Things will be much the same again in 2017 for the conference. The Huskies and Trojans will start off the year in the top 10 of just about every poll and have their sights on being in the final four at the end of the year. USC signal-caller Sam Darnold is the overwhelming favorite to win the Heisman Trophy and the so-called ‘Conference of Champions’ might have to change its name to ‘Conference of Quarterbacks’ given how many great players there are at the position this year.

How will things shape up out West? Here’s a look at the Pac-12 heading into the 2017 campaign and how things should shake out:

NORTH
1. Washington (12-2 overall, 8-1 in Pac-12 last season)
Everybody kept saying it was only a matter of time before Chris Petersen would turn the Huskies into a monster and that prophecy came true last season. The team returns the bulk of their offensive production from 2016 and are headlined by their terrific backfield of Jake Browning and Myles Gaskin. The defense looses plenty of NFL talent but is still pretty stocked with guys like Vita Vea holding down the fort along the defensive line. Add in a very easy schedule and it’s hard not to see UW coast to the conference title game once again.

2. Stanford (10-3, 6-3 last season)
Head coach David Shaw said last year was a disappointment for the Cardinal despite winning 10 games. That’s a pretty clear sign of how things have changed on the Farm the past few seasons but there’s plenty of optimism at returning to the top of the North division in 2017 with a stout defense and strong offensive line play once again. It will be tough to replace all-everything superstar Christian McCaffrey but Stanford will once again be a tough team to get past on a weekly basis.

3. Washington State (8-5, 7-2 last season)
Don’t discount the Cougars from making a run to win the division.
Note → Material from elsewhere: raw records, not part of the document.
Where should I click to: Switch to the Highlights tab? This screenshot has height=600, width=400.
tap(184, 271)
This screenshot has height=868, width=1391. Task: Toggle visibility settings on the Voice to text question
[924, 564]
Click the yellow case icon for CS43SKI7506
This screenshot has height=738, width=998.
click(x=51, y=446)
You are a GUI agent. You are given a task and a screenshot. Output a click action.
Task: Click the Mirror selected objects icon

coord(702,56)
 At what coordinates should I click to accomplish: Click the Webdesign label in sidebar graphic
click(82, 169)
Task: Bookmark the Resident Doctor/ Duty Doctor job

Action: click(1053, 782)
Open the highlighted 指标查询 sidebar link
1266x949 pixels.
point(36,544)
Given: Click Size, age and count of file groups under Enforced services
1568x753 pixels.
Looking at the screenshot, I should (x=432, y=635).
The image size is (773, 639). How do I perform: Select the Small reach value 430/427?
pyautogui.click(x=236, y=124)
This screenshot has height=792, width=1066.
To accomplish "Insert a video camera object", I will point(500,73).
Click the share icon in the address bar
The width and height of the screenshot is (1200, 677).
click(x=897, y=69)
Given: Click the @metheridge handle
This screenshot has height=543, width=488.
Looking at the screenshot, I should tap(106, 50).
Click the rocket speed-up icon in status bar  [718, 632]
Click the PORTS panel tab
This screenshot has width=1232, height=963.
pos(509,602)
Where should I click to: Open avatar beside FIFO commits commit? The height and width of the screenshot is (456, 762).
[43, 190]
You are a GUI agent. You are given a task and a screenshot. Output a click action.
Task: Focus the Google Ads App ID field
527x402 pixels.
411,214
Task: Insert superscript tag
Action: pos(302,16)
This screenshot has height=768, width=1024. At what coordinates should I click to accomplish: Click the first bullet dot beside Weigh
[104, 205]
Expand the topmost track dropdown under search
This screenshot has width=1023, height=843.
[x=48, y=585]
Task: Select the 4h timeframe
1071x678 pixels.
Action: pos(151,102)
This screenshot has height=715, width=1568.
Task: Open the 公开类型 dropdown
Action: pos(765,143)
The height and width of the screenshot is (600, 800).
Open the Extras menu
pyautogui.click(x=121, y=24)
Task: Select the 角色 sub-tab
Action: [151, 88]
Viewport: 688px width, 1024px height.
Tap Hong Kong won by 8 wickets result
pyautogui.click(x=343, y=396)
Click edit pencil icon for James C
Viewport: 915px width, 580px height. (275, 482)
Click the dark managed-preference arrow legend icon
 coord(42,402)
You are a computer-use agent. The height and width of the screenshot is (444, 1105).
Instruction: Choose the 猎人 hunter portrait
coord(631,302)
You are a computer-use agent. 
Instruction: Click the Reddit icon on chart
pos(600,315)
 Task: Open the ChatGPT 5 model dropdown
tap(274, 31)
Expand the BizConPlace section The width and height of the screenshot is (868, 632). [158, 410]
The offense is loaded as you would expect for a Mike Leach coached team and have a star in QB Luke Falk. What is really the difference on the Palouse this time around is a quality defense that will be tough to run on.

4. Oregon (4-8, 2-7 last season)
Just about everything that could go wrong for the Ducks last year, did. Hence a coaching change and the arrival of a new era under Willie Taggart. The defense has nowhere to go but up and the offense has enough pieces to spark a turnaround and sneak into a bowl game when all is said and done.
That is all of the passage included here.